The tagline of the film and catchphrase of the Joker in the movie is ‘Why so serious?’ and ironically this is a question that should be asked of the production as a whole. Like Batman Begins and indeed Superman Returns (so, perhaps it’s endemic in current DC Comics adaptations) this is a dour movie with few moments of levity or normal human interaction to lighten the tone. The darkness is so relentless – although this film has ironically the most daylight in it of any Batman film since 1966 – that there is a point where the audience starts to feel browbeaten. When the funniest scene in the movie is when a serial killer in drag with pancake make-up on blows up a hospital, it begins to make you wonder if the audience is starting to feel as traumatised as some of the characters.
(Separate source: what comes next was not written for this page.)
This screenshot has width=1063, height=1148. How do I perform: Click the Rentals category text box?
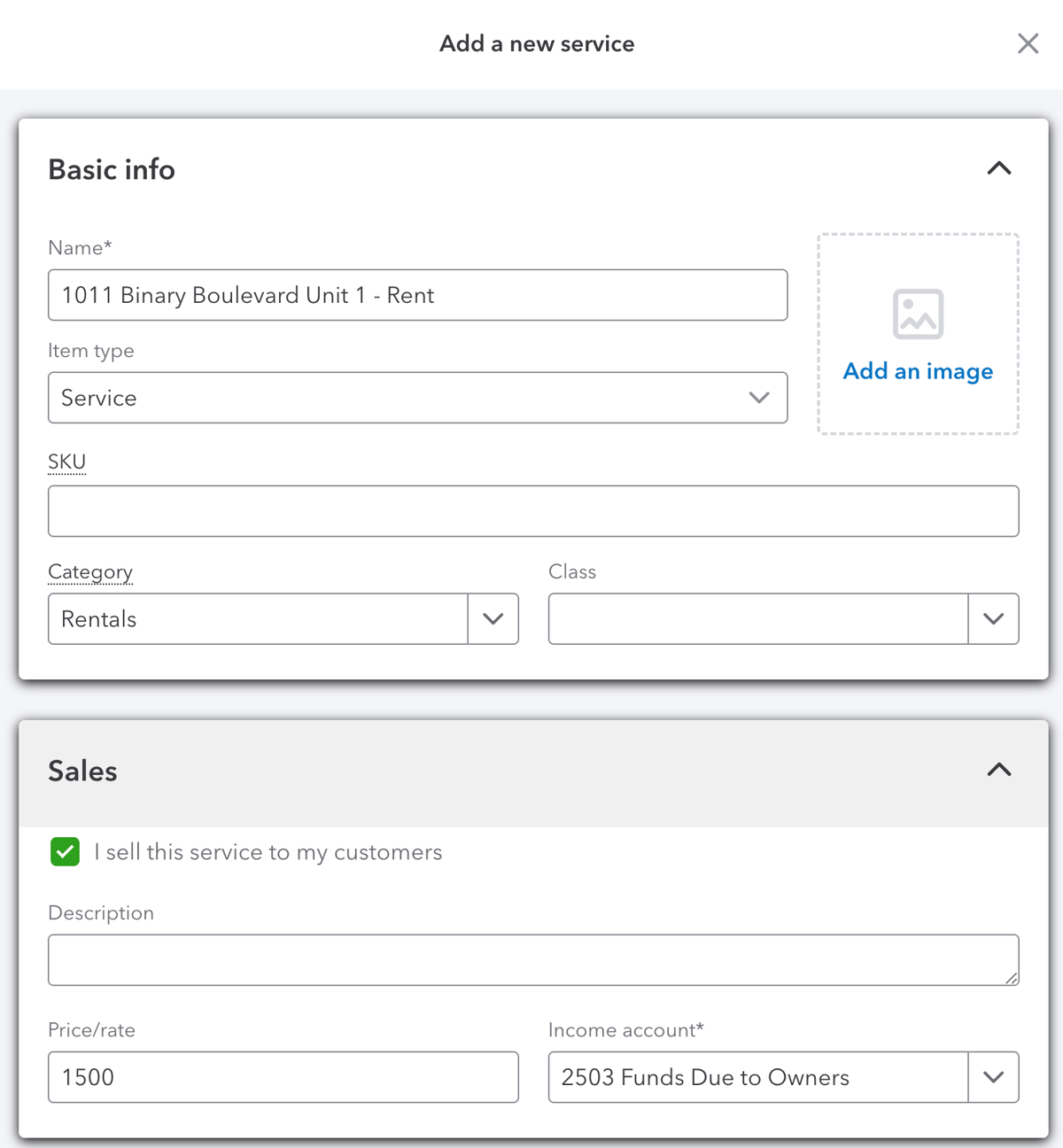pos(257,619)
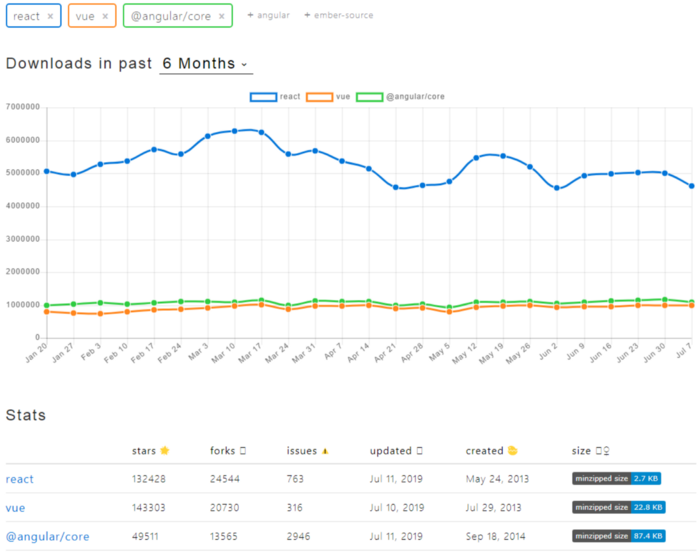Toggle vue series in chart legend

[329, 96]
So my vote for best superhero movie of the summer so far goes to Iron Man (although I have high hopes for Hellboy II) because it mixed the adventures of another billionaire vigilante with stunts, explosions and daring-do, while striking a better balance between humour and pathos. I left Iron Man wishing the film had gone on for another half hour and didn’t leave the cinema numb from sitting or emotional and visual battering. Top marks to The Dark Knight for filmmaking acumen then, but not for its effect as a whole.